Am Tag der Deutschen Einheit erschien die AfD-Chefin Alice Weidel nicht zu einem Wahlkampfauftritt. Sie und ihre Familie seien aufgrund eines geplanten Anschlags an „einen sicheren Ort“ verbracht worden. In Wahrheit war Weidel im Urlaub auf Mallorca.
Eigentlich wäre AfD-Chefin Alice Weidel am 3. Oktober Hauptrednerin auf einer Wahlkampfveranstaltung ihrer Partei in Mödlareuth gewesen. Mödlareuth liegt sowohl in Bayern als auch in Thüringen: die Grenze zwischen der BRD und DDR verlief damals genau durch den Ort. Aufgrund dieser Symbolkraft strömen viele bürgerliche Parteien am Tag der Deutschen Einheit zum sogenannten „Fest der Demokratie“ nach Mödlareuth.
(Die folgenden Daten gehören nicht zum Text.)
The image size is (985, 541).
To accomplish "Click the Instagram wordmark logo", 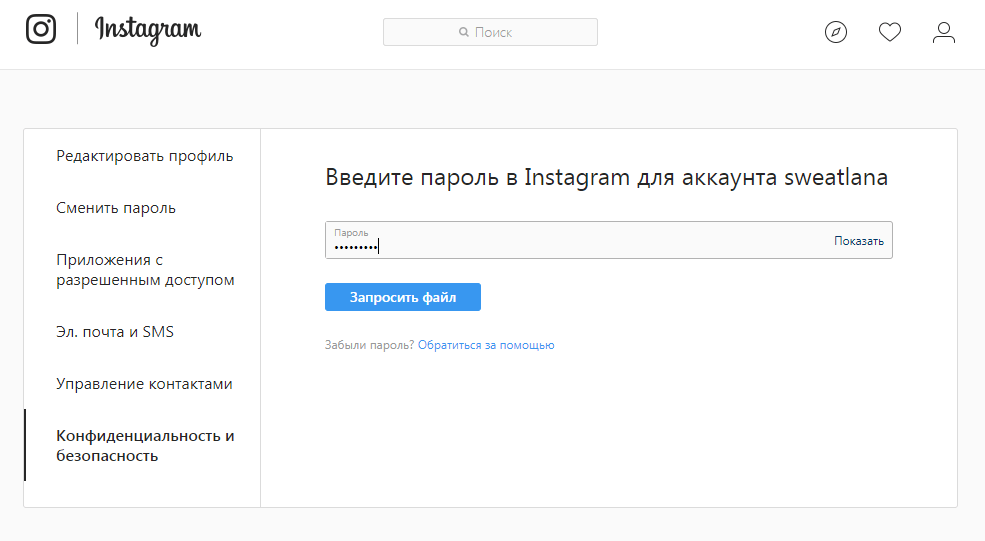I will 148,31.
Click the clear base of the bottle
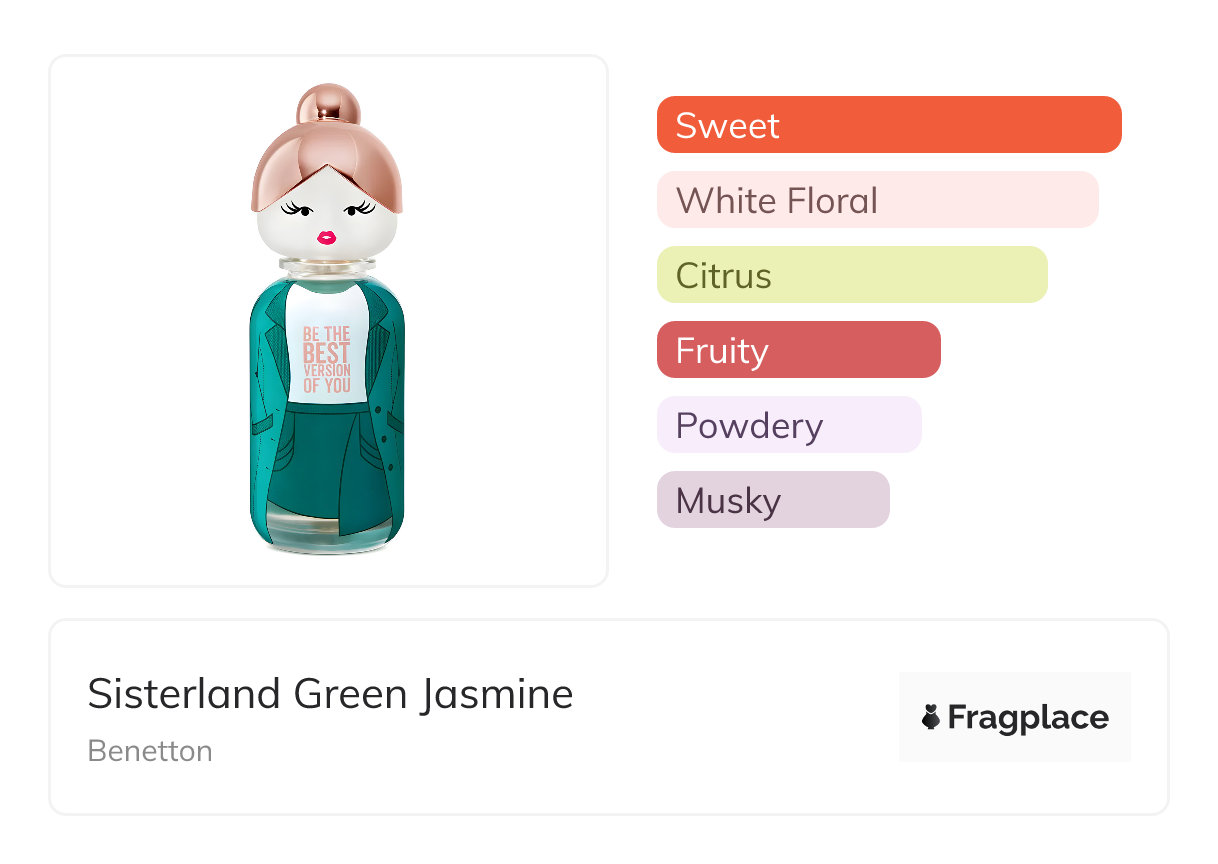This screenshot has height=864, width=1218. pos(327,537)
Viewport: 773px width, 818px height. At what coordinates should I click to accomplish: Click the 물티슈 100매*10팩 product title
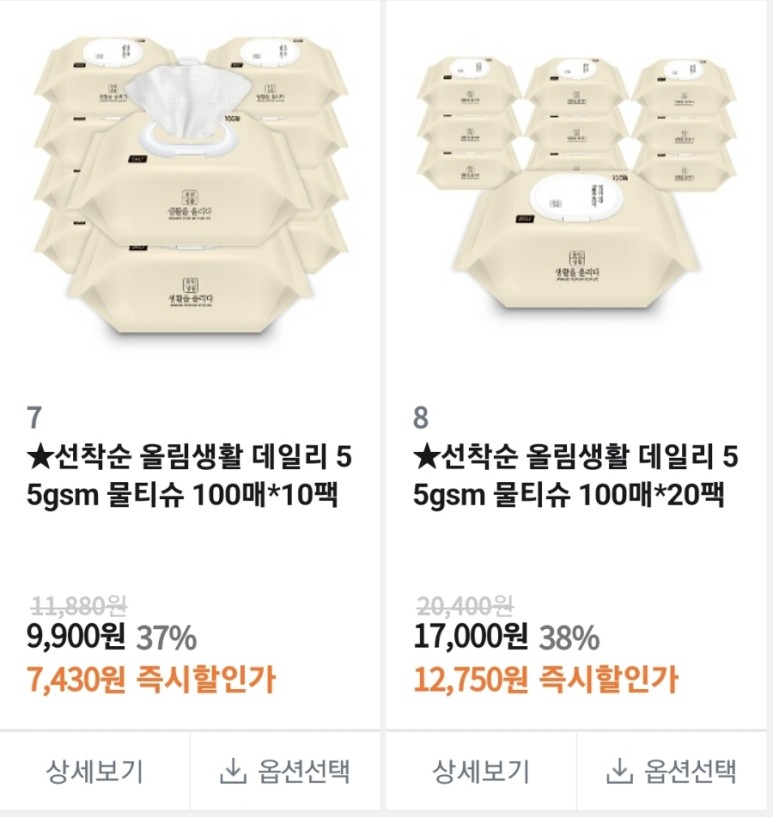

Weidel blieb jedoch fern.
Ein AfD-Vertreter betrat vor Weidels geplanter Rede die Bühne und sprach von einem „sicherheitsrelevanten Vorfall bei Frau Weidel“ am vorangangenen Wochenende: „Sie und ihre Familie wurden von der Polizei aus ihrer privaten Wohnung evakuiert und an einen sicheren Ort verbracht, da sich die Hinweise verdichteten, dass auf sie ein Anschlag inklusive Familie geplant wird“. Weidel halte sich in einem „Safehouse“ auf und müsse „untergetaucht bleiben bis auf Weiteres“. Dies ist einem YouTube Video des ebenfalls dort aufgetretenen AfD-Abgeordneten Norbert Kleinwächter zu entnehmen.
Weidels geplanter Vorredner Kleinwächter zeigte sich darin empört wegen der Gefahr, in der sich Weidel vorgeblich befand. Auch er behauptete, dass die Polizei Frau Weidel das Haus nicht verlassen ließe und verglich Weidel sogar mit politischen Gefangenen der DDR: „Sie wurde von zuhause evakuiert, in ein Safehouse gebracht und kann das Haus nicht verlassen. Hausarrest für einen politisch missliebigen Kandidaten – das gab es zuletzt vor der Teilung!“.
Weidel auf Malle
Statt sie also live zu sehen, musste sich das Publikum mit einer Videobotschaft Weidels begnügen, in der sie beteuerte: „Ich würde nichts lieber tun, als heute bei euch zu sein, aber ich kann es leider nicht“. Laut Informationen des Spiegel hielt Weidel sich am 3. Oktober jedoch nicht in einem Safehouse auf, sondern war im Urlaub auf Mallorca. Weidel und ihre Lebensgefährtin waren in einer Ortschaft der mallorquinischen Ostküste an einem Strandrestaurant gesehen worden.
Auf Anfrage des Spiegel bestätigte Weidels Büro ihren Aufenthalt auf der spanischen Ferieninsel. Allerdings habe es tatsächlich einen sicherheitsrelevanten Vorfall gegeben, nämlich am 23. September. Die Familie sei der Empfehlung gefolgt, sich nicht in ihrer häuslichen Umgebung aufzuhalten.
Anfragen, seit wann Weidel auf Mallorca sei, wann der Urlaub geplant wurde und inwiefern ein Urlaub mit dem Besuch öffentlicher Restaurants mit einer gefährlichen Sicherheitslage vereinbar sei, wurden nicht beantwortet. Wie aus dem Plenarprotokoll des Bundestags hervorging, nahm Weidel außerdem am 29. September an einer Bundestagssitzung teil – also bereits nach dem „sicherheitsrelevanten Vorfall“, jedoch vor dem abgesagten Auftritt in Mödlareuth.
Die Hintergründe über den vorgeblich geplanten Anschlag sind unbekannt. Dem Spiegel wurde lediglich von der Polizei des Schweizer Kantons Schwyz, wo Weidel und ihre Familie einen Wohnsitz haben, bestätigt, dass es am 23. September an dem Ort einen Polizeieinsatz gegeben habe, über den jedoch keine weiteren Angaben gemacht wurden.
Inzwischen widerspricht auch das Bundeskriminalamt (BKA) der Aussage der AfD, Weidel sei geraten worden, an einen sicheren Ort zu gehen: „Die Absage der Teilnahme an der gestrigen Veranstaltung durch Alice Weidel geschah nicht auf Veranlassung oder Empfehlung des BKA.“ Es habe keine konkreten Hinweise auf eine Gefährdung gegen Weidel gegeben.